◆ Extracted text:

┌──

Cambodia: Clearcutting leaves indigenous to fend for themselves
Recycled News
ay903 at extra.lafn.org
Tue Sep 15 20:31:08 EST 1998
9_13_98
By ANDREW PERRIN
(c) Earth Times News Service
They are known to the political leaders of Cambodia as ethnic
minority groups. But to the lowland Khmers who live in the far-flung
province of Ratanakiri in northeast Cambodia, the 56,000 villagers who
are scattered among the dense forests in the hills that surround the
province's capital, Ban Lung, are simply hill tribe people.
For hundreds of years these people, who have no formal education and
speak no Khmer, have lived a sustainable hunter-gatherer existence in
the hills, rarely venturing out of the forests that have nurtured
them--not even when their forests were carpet-bombed by the Americans
in 1973 nor when Pol Pot held them up as symbols of the agrarian,
communal-based system he wanted to impose on the rest of the country
during the Khmer Rouge's brutal rule between 1975-79.
But now the traditional lifestyle of the hill tribes, of which there
are eight different indigenous groups in the province, is under a
different kind of threat. The nation, riven by war for decades, is
shifting its focus from warfare to economic development and the
exploitation of natural resources. And Ratanakiri, with its rich red
volcanic soil, pristine rivers, abundant hardwood forests and
relatively low population has become the new frontier for proposed
industrial plantations, hydroelectric projects and logging
concessions.

└──

◆ Records provided:
┌──

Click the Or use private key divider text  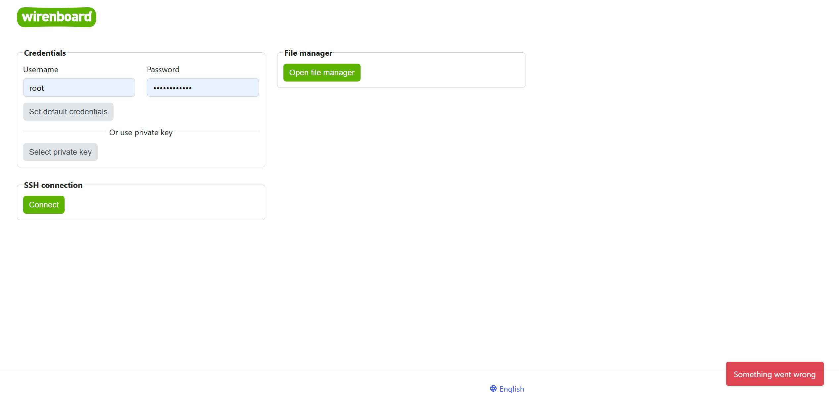point(141,133)
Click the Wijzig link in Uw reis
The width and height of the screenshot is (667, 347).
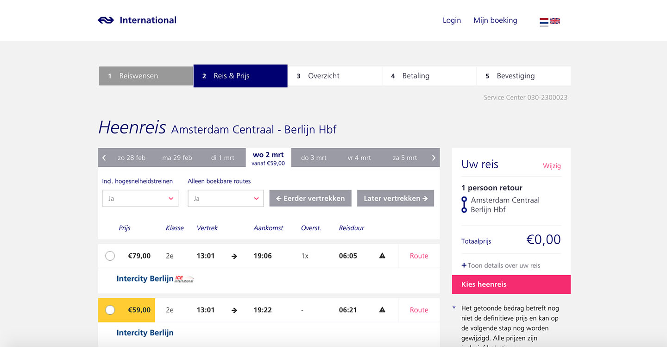click(552, 166)
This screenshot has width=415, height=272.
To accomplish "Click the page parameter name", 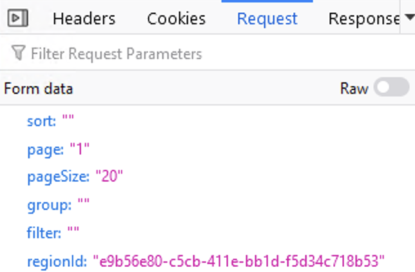I will click(x=44, y=150).
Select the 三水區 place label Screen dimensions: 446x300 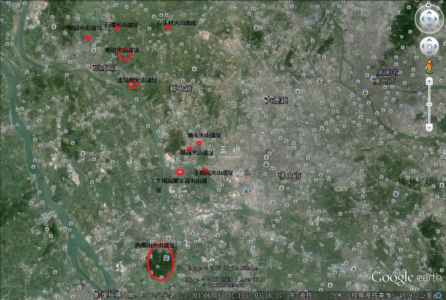coord(105,68)
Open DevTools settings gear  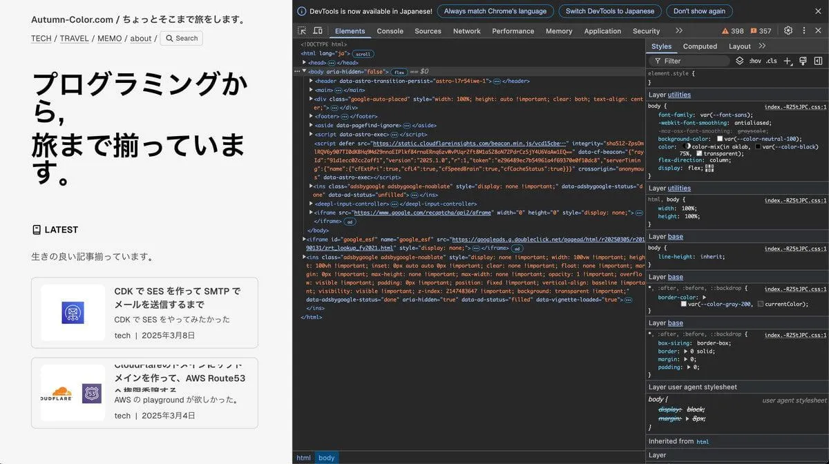pyautogui.click(x=788, y=31)
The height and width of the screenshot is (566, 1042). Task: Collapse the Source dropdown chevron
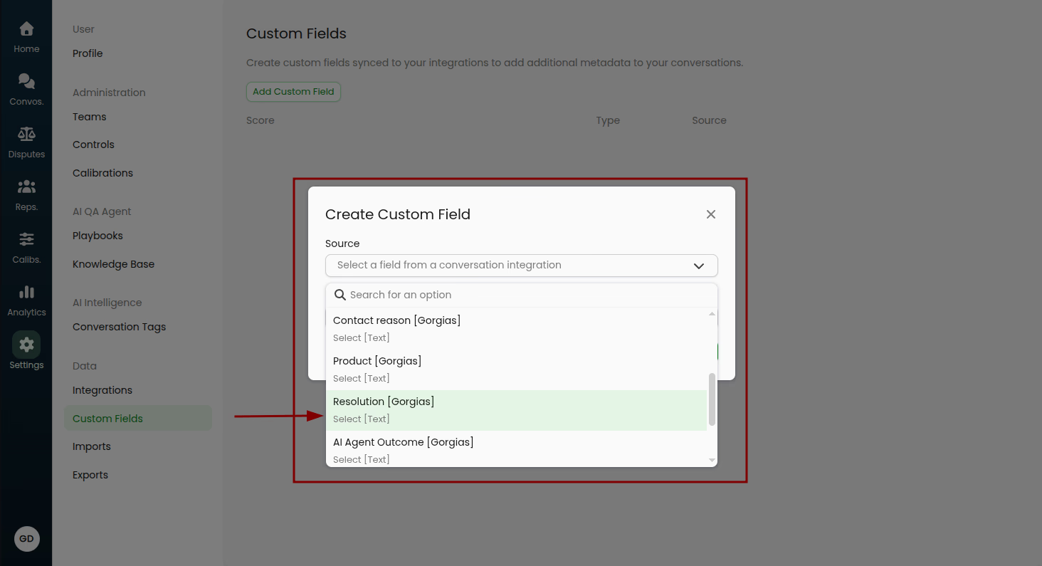pos(698,266)
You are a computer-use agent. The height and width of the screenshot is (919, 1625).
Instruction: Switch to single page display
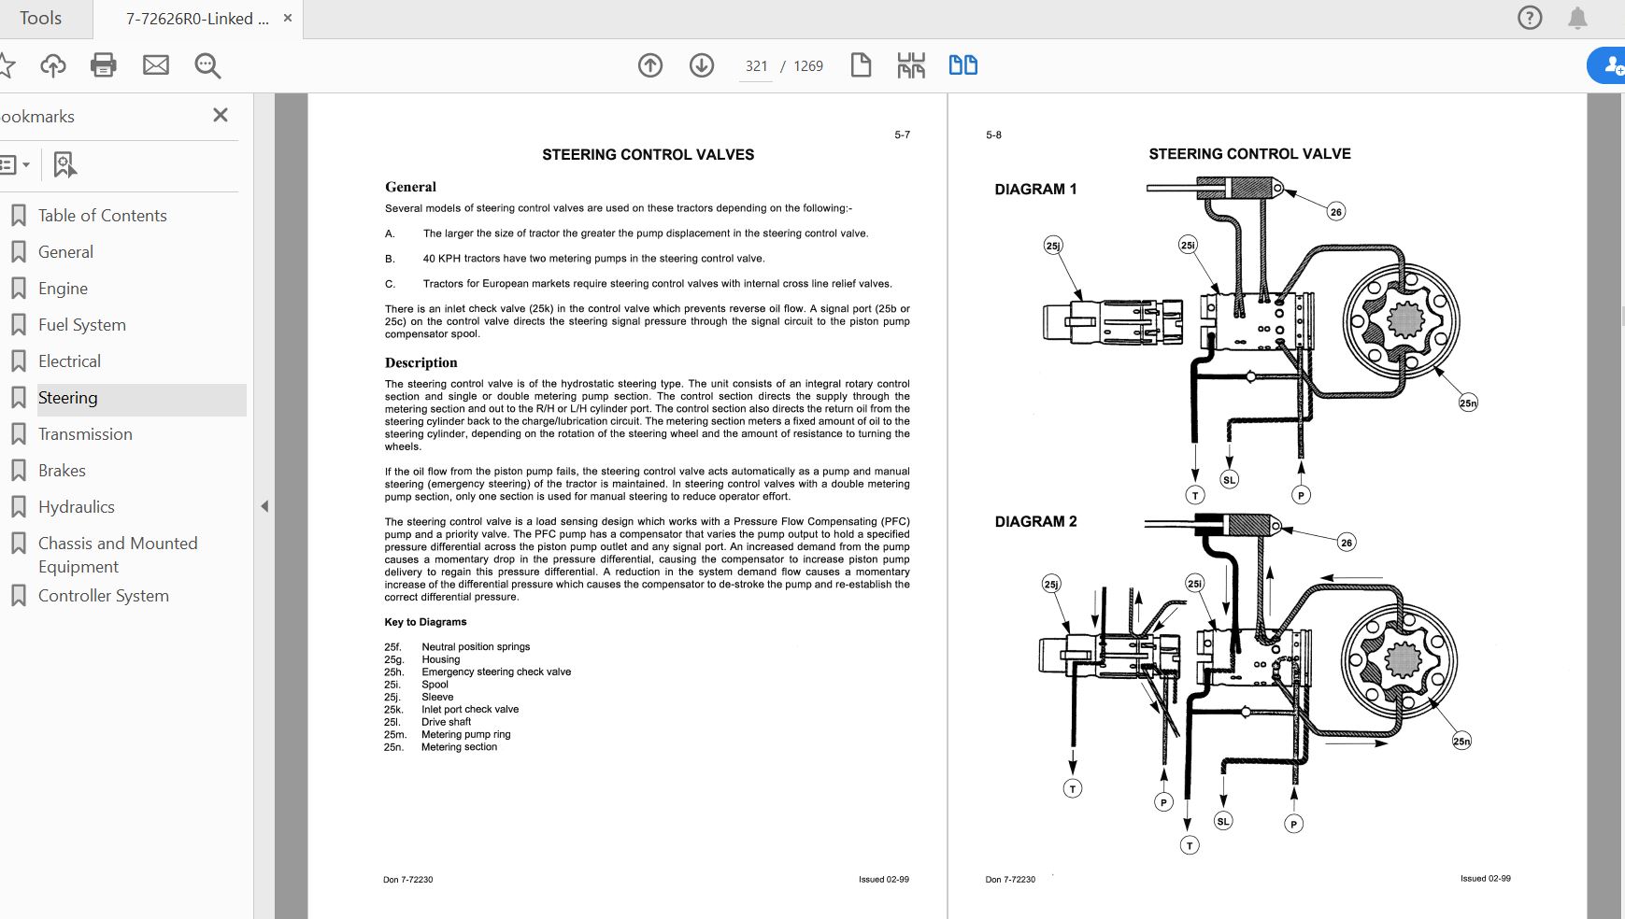[x=860, y=65]
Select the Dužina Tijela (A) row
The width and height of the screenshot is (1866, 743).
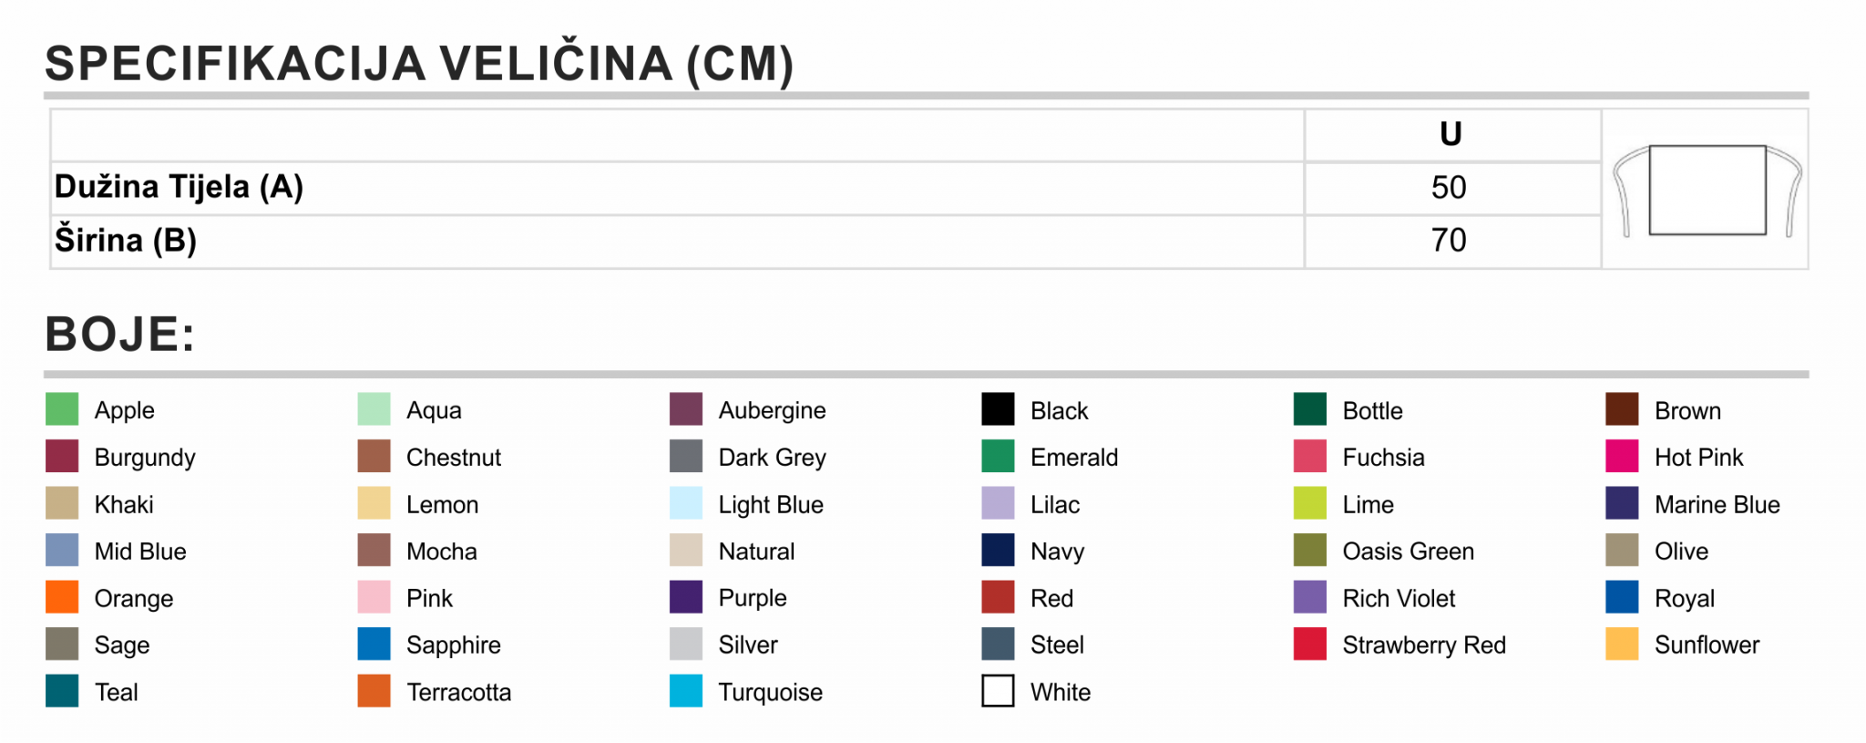pos(825,189)
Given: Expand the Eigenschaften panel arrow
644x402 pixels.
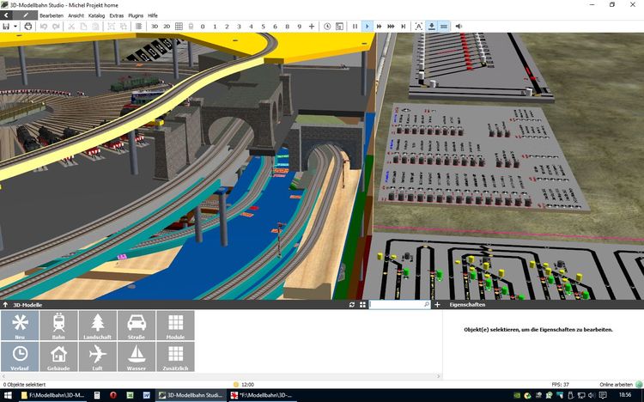Looking at the screenshot, I should coord(443,305).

└──

Extend the news article about Ratanakiri's hill tribes with a few more paragraphs, starting right after its final sentence.

It is the logging that is threatening the hill tribes the most. With
hardwood timber generating prices of $50 to $200 per cubic meter
locally and $500 to $800 per cubic meter on the international market,
logging in the region has exploded. (A cubic meter equals 1.307 cubic
yards.)
Although the government has handed out massive logging concessions to
local and international companies, most of the logging is illegal,
carried out by companies from neighboring Vietnam.
Since last November, members of the Royal Cambodian Armed Forces
(RCAF) have been cutting down large areas of forests in the region and
transporting the timber across the border to be sold illegally on the
international market. Evidence is mounting that the RCAF troops are
operating under the guidance of Cambodian Prime Minister Hun Sen and
that the money they are raising helps fill the coffers of the ruling
Cambodian Communist Party (CCP).
Global Witness, the British-based environmental watchdog, has
estimated that timber stockpiles stored in southern Vietnam total
260,000 cubic meters, onservatively worth about $130 million. This
represents about one third of the Cambodian national budget.
"This trade is illegal, the logging is highly destructive and
wasteful--none of the money will go to the Cambodian Treasury--and,
most dangerously, it will fund the military and political parties,
predominantly the CPP, in the lead-up to the election," Global Witness
founder Patrick Alley said.
With political and pecuniary interests driving the logging issue, the
hill tribes' only chance of preserving the forests that provide their
livelihood is to legitimize their claim to the land. With no title
deeds inexistence and native title laws nonexistent, the tribes are
working with the Oxfam-supported Non-Timber Forest Products (NTFP) to
have the government recognize the economic and conservation value of
preserving the forests and the people who live in them.
"Our argument is that if the forests are cut down and modern
agriculture implemented, all of the land would be used exhaustively at
a great cost to the environment," said Gordon Paterson, NTFP project
coordinator in Ban Lung. "The traditional system is much more
sustainable. These people maintain the land as a mosaic of fertility.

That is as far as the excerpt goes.